Taoiseach Enda Kenny should be among those called before the banking inquiry, the newest member of the committee has said. Socialist TD Joe Higgins has been nominated by the technical group to replace Independent TD Stephen Donnelly, who quit the inquiry at the weekend in protest at the Government's move to restore its majority by adding two members. The committee will meet in private for the first time tomorrow.
“I am sure that the taoiseach who was in charge of the country when the property bubble was being blown up, taoiseach Bertie Ahern, will be brought before the inquiry,” Mr Higgins said. “Taoiseach [Brian] Cowen, who presided over the initial bailout, and I also believe that Taoiseach [Enda] Kenny, who continued the bailout, should be among those who would be called.”
A Government spokesman said the selection of people to be invited to appear before the committee was a matter for the committee itself. Mr Cowen has previously confirmed he would attend such an inquiry and offer whatever assistance he could.
Mr Higgins said the actions of the present Government “in continuing the policy of bailout and austerity” should also be examined, along with the role played by European institutions. “The issue of the pressure brought to bear by the European institutions and the troika has to be elucidated. I will be looking for all secret correspondence to be published and made public.”
Mr Higgins said “establishment politicians” were in the majority on the committee. He saw it as his duty to take a place on the panel and hold to account those who were in positions of responsibility in politics, banking and construction.
However, he said he would have preferred a committee composed of “the ordinary people of the country” who had suffered as a consequence of the property crash. He criticised the Government’s efforts to secure a majority on the committee as “unbelievably crude and hamfisted”. He said the inquiry should not be limited in focus to the bank guarantee of 2008.

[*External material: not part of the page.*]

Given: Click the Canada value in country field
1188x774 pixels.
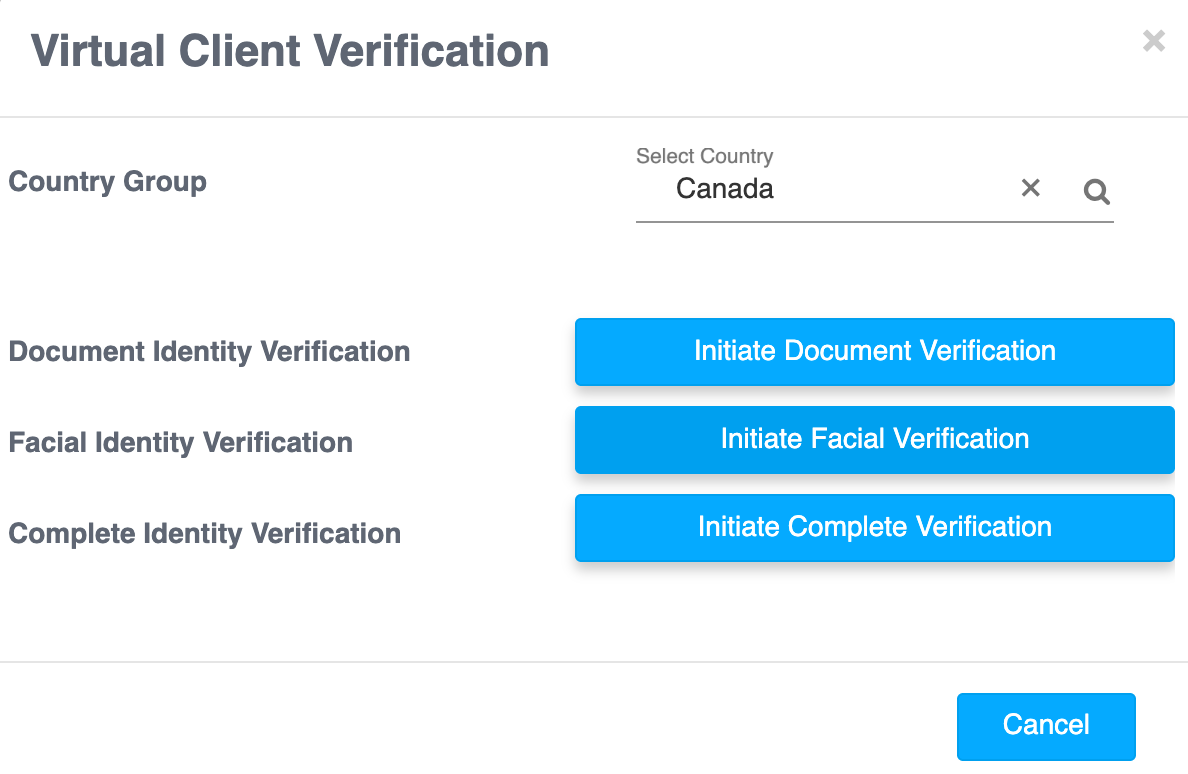Looking at the screenshot, I should pos(724,189).
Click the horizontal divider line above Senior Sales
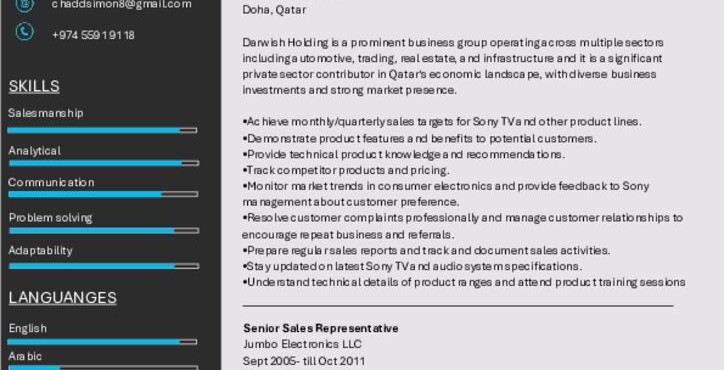The width and height of the screenshot is (724, 370). tap(458, 306)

He was the only member of the technical group to put himself forward as a candidate for the banking inquiry when the group met yesterday afternoon. Mr Donnelly’s departure left the technical group with no representation on the committee. There was no objection to his candidacy, but different views were expressed as to the merits or otherwise of the technical group being represented on the inquiry.
Earlier, Sinn Féin finance spokesman Pearse Doherty robustly defended his decision to remain on the committee following Mr Donnelly’s departure.
He said the Government had done damage to the public perception of the inquiry. However, he added: “I think the public want to know and see us question the bankers, the politicians, the developers, the regulators in the public domain. I think there’s an appetite for that to happen and I want to be in the room when those questions are being asked and those questions are being answered.” He reiterated his call for the two Coalition Senators added by the Government to the committee – Labour’s Susan O’Keeffe and Michael D’Arcy of Fine Gael – to resign.
Meanwhile, Minister for Public Expenditure and Reform Brendan Howlin said it was incorrect to characterise the Government’s addition of two Senators on the committee as undemocratic. It was “a little bit rich” to hear such commentary, he suggested. The notion that the two representatives of the Seanad on the inquiry would come from the minority side was unacceptable, he said.